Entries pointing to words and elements
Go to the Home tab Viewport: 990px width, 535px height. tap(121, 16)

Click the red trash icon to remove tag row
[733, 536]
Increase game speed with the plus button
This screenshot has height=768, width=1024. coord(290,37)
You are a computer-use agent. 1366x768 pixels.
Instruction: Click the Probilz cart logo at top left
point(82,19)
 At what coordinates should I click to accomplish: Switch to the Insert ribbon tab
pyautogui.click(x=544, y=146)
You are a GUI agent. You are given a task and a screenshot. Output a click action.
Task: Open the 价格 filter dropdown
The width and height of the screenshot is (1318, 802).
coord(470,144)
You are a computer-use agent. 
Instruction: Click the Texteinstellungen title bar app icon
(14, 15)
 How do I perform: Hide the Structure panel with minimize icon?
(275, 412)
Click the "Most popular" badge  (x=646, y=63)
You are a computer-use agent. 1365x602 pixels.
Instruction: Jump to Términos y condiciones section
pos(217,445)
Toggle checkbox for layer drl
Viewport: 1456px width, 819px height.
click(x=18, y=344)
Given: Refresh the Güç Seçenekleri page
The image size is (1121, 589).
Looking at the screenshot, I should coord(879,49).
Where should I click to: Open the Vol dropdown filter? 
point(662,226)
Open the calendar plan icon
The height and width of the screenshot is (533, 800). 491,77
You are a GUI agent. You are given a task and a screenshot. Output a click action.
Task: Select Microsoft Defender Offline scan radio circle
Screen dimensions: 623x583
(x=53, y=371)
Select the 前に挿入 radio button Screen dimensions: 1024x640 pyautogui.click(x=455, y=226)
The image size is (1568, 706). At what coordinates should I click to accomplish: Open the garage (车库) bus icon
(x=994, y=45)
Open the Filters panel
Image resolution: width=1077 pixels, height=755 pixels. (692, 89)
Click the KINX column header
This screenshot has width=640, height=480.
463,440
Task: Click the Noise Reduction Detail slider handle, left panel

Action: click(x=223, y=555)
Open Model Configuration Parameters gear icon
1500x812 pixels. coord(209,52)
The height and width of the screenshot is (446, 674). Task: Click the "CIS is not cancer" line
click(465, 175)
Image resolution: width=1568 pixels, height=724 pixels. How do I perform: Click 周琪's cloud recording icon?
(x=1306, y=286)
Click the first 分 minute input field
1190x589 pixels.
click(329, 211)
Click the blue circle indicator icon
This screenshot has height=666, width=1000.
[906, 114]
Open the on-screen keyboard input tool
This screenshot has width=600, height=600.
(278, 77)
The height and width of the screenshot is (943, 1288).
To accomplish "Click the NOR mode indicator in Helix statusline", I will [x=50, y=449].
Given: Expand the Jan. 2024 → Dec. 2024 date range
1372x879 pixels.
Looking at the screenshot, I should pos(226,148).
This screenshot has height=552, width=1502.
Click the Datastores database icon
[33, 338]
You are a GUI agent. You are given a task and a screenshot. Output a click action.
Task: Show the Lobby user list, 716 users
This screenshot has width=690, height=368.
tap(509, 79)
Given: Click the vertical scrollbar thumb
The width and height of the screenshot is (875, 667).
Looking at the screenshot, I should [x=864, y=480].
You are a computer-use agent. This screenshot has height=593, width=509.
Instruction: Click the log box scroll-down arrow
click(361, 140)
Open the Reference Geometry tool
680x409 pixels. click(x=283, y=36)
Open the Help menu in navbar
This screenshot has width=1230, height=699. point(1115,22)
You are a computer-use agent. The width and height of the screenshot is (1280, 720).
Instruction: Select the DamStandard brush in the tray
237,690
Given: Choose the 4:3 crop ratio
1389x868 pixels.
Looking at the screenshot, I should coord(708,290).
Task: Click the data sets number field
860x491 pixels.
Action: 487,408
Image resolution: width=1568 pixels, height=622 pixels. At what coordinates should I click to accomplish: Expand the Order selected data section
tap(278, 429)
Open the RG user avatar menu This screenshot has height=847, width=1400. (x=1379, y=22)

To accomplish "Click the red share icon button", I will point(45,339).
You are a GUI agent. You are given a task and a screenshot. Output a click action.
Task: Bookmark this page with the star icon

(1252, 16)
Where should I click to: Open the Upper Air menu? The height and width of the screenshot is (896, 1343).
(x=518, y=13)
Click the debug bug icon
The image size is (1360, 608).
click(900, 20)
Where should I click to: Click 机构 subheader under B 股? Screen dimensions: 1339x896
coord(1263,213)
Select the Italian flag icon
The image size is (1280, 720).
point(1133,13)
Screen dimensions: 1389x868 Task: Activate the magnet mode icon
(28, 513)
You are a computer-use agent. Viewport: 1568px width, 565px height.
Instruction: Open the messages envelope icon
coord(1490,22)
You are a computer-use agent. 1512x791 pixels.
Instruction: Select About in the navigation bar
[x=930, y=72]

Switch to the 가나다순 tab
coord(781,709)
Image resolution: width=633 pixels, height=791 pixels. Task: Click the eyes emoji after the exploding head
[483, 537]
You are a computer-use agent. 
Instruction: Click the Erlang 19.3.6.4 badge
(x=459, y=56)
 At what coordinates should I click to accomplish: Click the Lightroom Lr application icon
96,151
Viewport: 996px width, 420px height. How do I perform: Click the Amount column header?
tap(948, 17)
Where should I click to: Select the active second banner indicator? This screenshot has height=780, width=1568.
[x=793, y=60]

Work instructions:
Could you recast the material as a JSON list of strings, one string per line, with blank lines left out? Begin at the line that contains "Task: Click the Noise" and stop after the line that contains "click(465, 175)".

Exercise output:
[
  "Task: Click the Noise Reduction Detail slider handle, left panel",
  "Action: click(x=223, y=555)",
  "Open Model Configuration Parameters gear icon",
  "1500x812 pixels. coord(209,52)",
  "The height and width of the screenshot is (446, 674). Task: Click the \"CIS is not cancer\" line",
  "click(465, 175)"
]